CLAP doesn’t open with a whisper it opens with a bang. The starters alone feel like a prelude to excess, a runway show of flavour designed to set the tone for the night.
The grilled umami chicken wings arrive glossy and irresistible, coated in a Peruvian anticucho honey sauce that clings to the fingers like lacquer. Then comes the crispy rice with avocado a clean, green jolt of comfort, textural and restrained, a pause before the next crescendo. The rock shrimp tempura follows with theatre: each bite crunching into a rush of spicy chilli mayo and a confetti of chives, indulgent but balanced, Knightsbridge glamour translated into food.
But CLAP’s heart beats loudest in the Hyojun Platter — 27 pieces of choreography in raw form.

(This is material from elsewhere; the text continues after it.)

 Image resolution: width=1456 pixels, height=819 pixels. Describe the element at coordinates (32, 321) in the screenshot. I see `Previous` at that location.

Sashimi glistens like jewels: salmon, akami, and yellowtail sliced with almost architectural precision. Nigiri is all about restraint the buttery richness of chutoro, the clean silk of seabass, the familiar warmth of salmon. Then come the rolls, where discipline dissolves into indulgence: the salmon volcano roll spilling fire, the shrimp tempura roll delivering crunch and comfort in one bite. It’s abundance served as spectacle, but with a precision that anchors the drama.

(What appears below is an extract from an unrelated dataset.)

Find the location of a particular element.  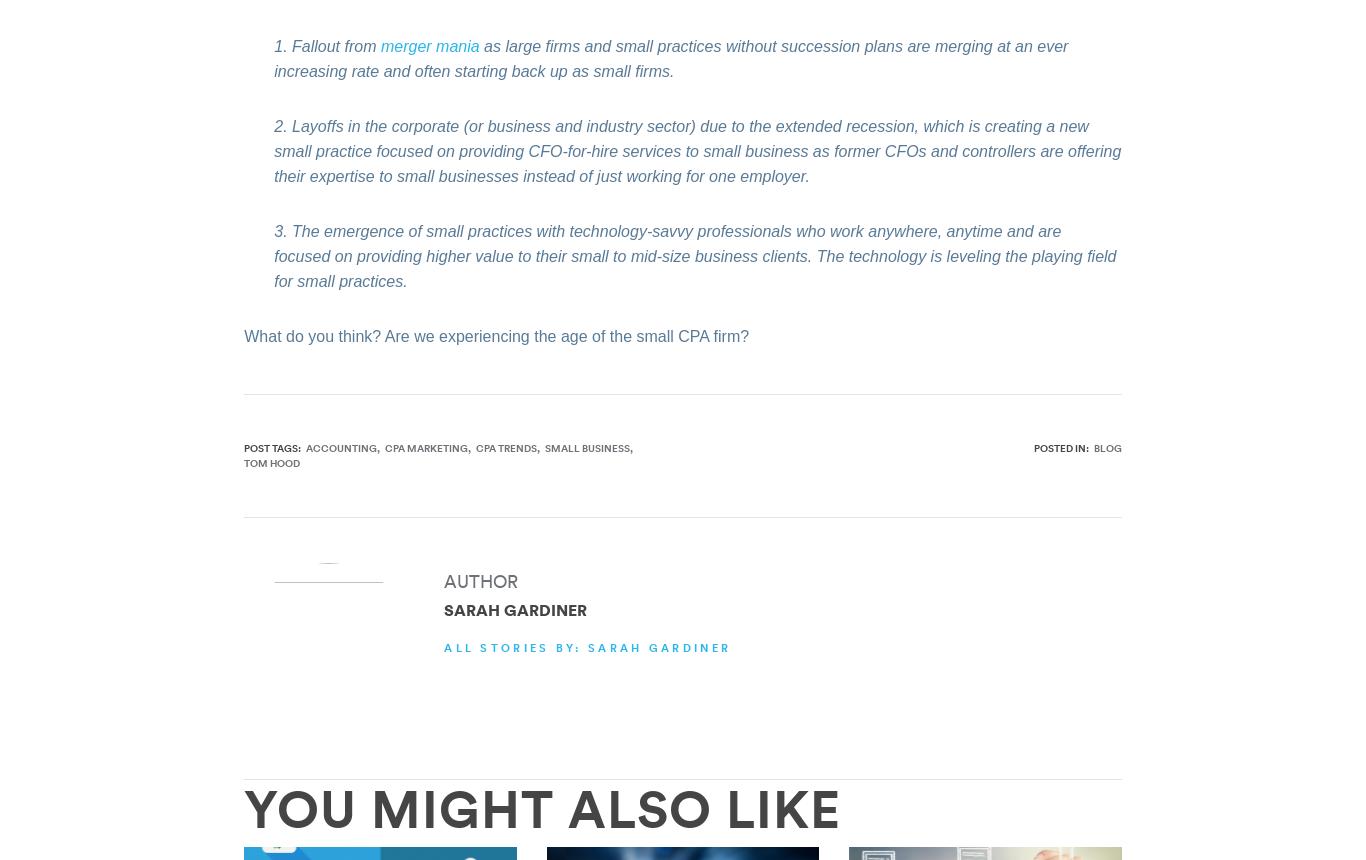

'AUTHOR' is located at coordinates (480, 581).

For dessert, the CLAP chocolate fondant is unapologetically decadent, a molten heart that spills into sesame soil and goma ice cream, marrying East and West in a finale that is both sultry and soothing. It’s the kind of dish that makes conversation pause, as though the night itself has leaned in closer.
CLAP is not about restraint; it is about theatre, excess, and the pleasure of surrendering to both. Walking out into the Knightsbridge night, one feels lit from within exhilarated rather than heavy, as though the evening had staged itself around you. This is not dinner. This is seduction. And seduction, in this postcode, is the truest currency.